How Much Can Be Contributed?
There are limits and other rules that affect the amount that can be
contributed to a traditional IRA. These limits and rules are explained below.
Community property laws. Except
as discussed below under Spousal IRA Limit, each spouse figures his or her limit
separately, using his or her own compensation. This is the rule even in states with
community property laws.
Brokers' commissions. Brokers'
commissions paid in connection with your traditional IRA are subject to the contribution
limit. For information about whether you can deduct brokers' commissions, see Brokers'
commissions, later under How Much Can I Deduct.
Trustees' fees. Trustees'
administrative fees are not subject to the contribution limit. For information
about whether you can deduct trustees' fees, see Trustees' fees, later under How
Much Can I Deduct.
Contributions
on your behalf to a traditional IRA reduce your limit for contributions to a Roth IRA. See
chapter 2 for information about Roth IRAs.
General Limit
The most that can be contributed to your traditional IRA is the
smaller of the following amounts:
- Your compensation (defined earlier) that you must include in income for the year, or
- $3,000 ($3,500 if you are 50 or older).
Note. This limit is reduced by any contributions to a section
501(c)(18) plan (generally, a pension plan created before June 25, 1959, that is funded
entirely by employee contributions).
This is the most that can be contributed regardless of whether the
contributions are to one or more traditional IRAs or whether all or part of the
contributions are nondeductible. (See Nondeductible Contributions, later.)
Examples. George, who is 34 years old and single, earns $24,000
in 2002. His IRA contributions for 2002 are limited to $3,000.
Danny, a college student working part time, earns $1,500 in 2002. His IRA contributions
for 2002 are limited to $1,500, the amount of his compensation.
More than one IRA. If you have
more than one IRA, the limit applies to the total contributions made on your behalf to all
your traditional IRAs for the year.
Annuity or endowment contracts. If
you invest in an annuity or endowment contract under an individual retirement annuity, no
more than $3,000 ($3,500 if 50 or older) can be contributed toward its cost for the
tax year, including the cost of life insurance coverage. If more than this amount is
contributed, the annuity or endowment contract is disqualified.
Spousal IRA Limit
If you file a joint return and your taxable compensation is less than
that of your spouse, the most that can be contributed for the year to your IRA is
the smaller of the following two amounts:
- $3,000 ($3,500 if you are 50 or older), or
- The total compensation includable in the gross income of both you and your spouse for
the year, reduced by the following two amounts.

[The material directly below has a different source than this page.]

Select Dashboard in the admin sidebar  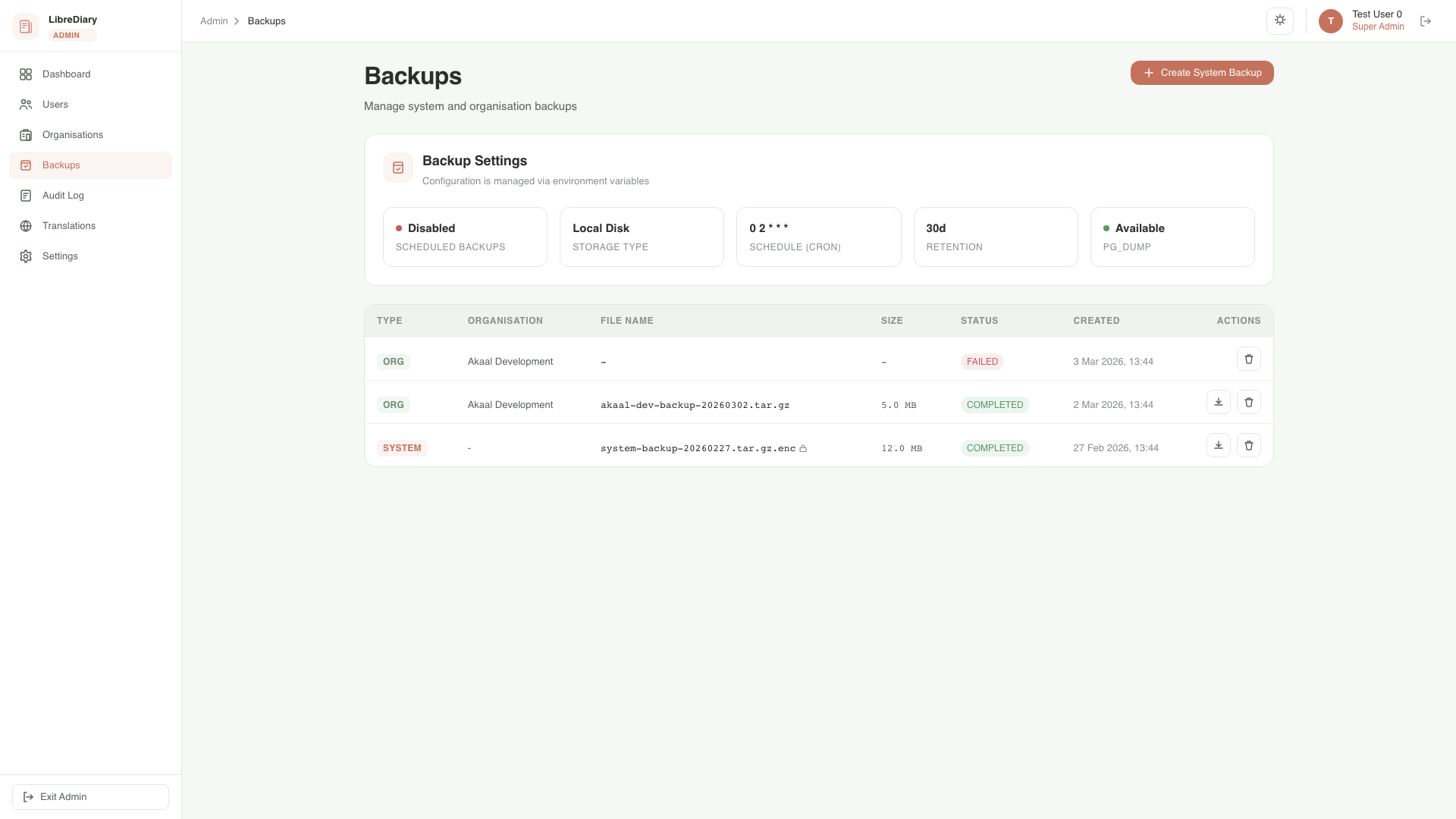pos(67,74)
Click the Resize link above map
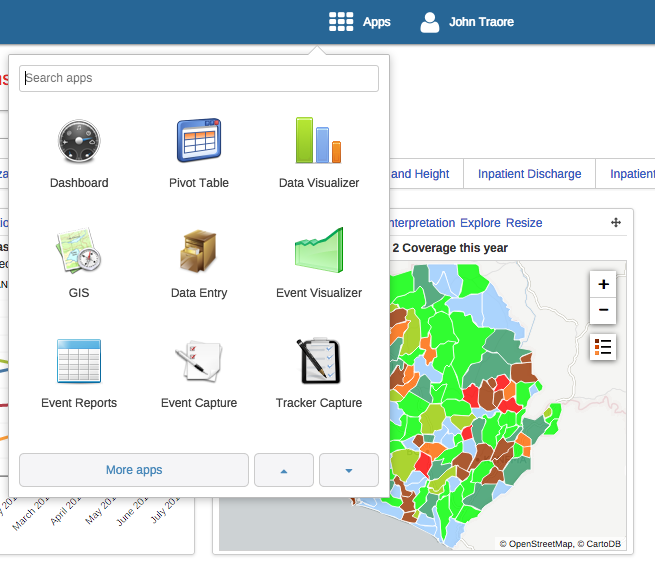This screenshot has height=566, width=655. click(x=524, y=223)
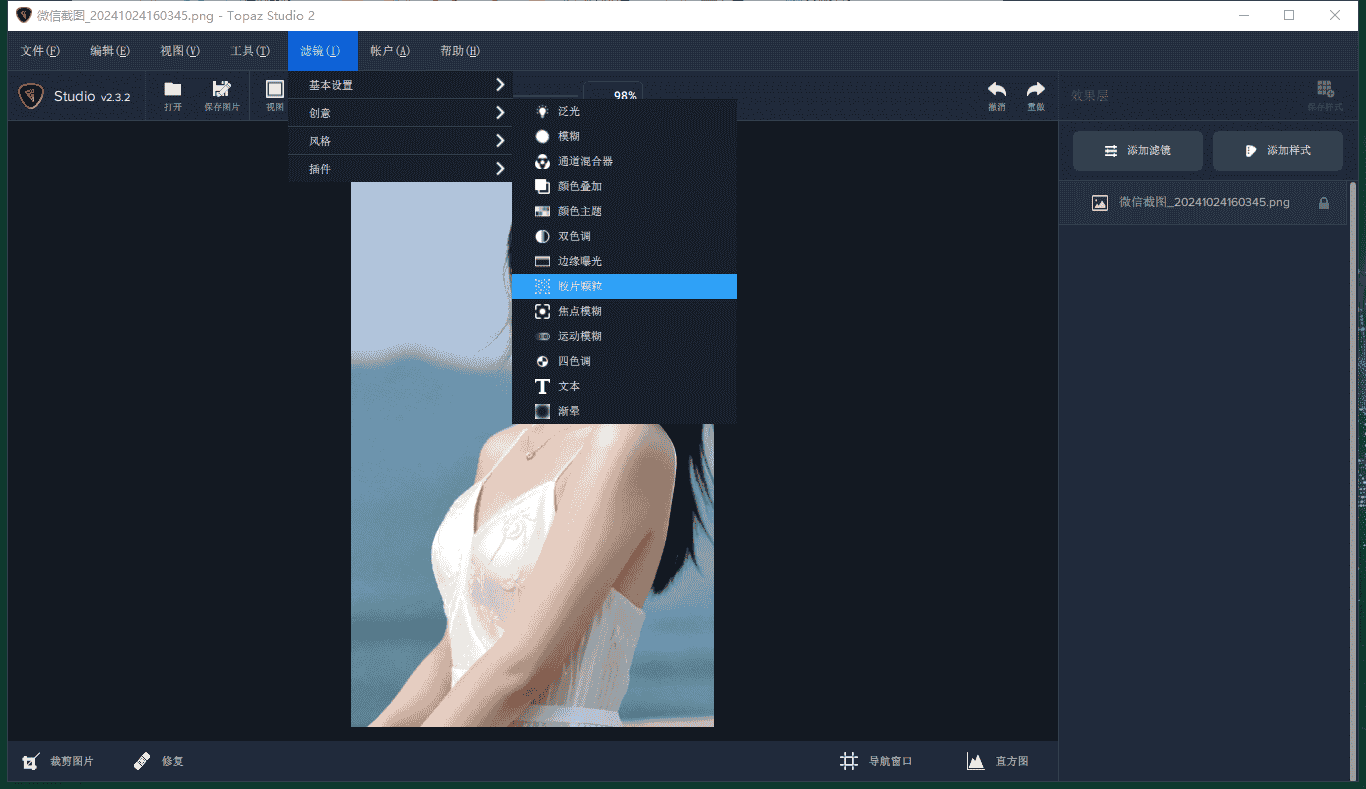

- Your spouse's IRA contribution for the year to a traditional IRA.
- Any contributions for the year to a Roth IRA on behalf of your spouse.
This means that the total combined contributions that can be made for the year to your
IRA and your spouse's IRA can be as much as $6,000 ($6,500 if only one of you is 50 or
older or $7,000 if both of you are 50 or older).
Note. This traditional IRA
limit is reduced by any contributions to a section 501(c)(18) plan (generally, a pension
plan created before June 25, 1959, that is funded entirely by employee
contributions).
Example. Kristin, a full-time student with no taxable
compensation, marries Jeremy during the year. Neither will be 50 by the end of the year.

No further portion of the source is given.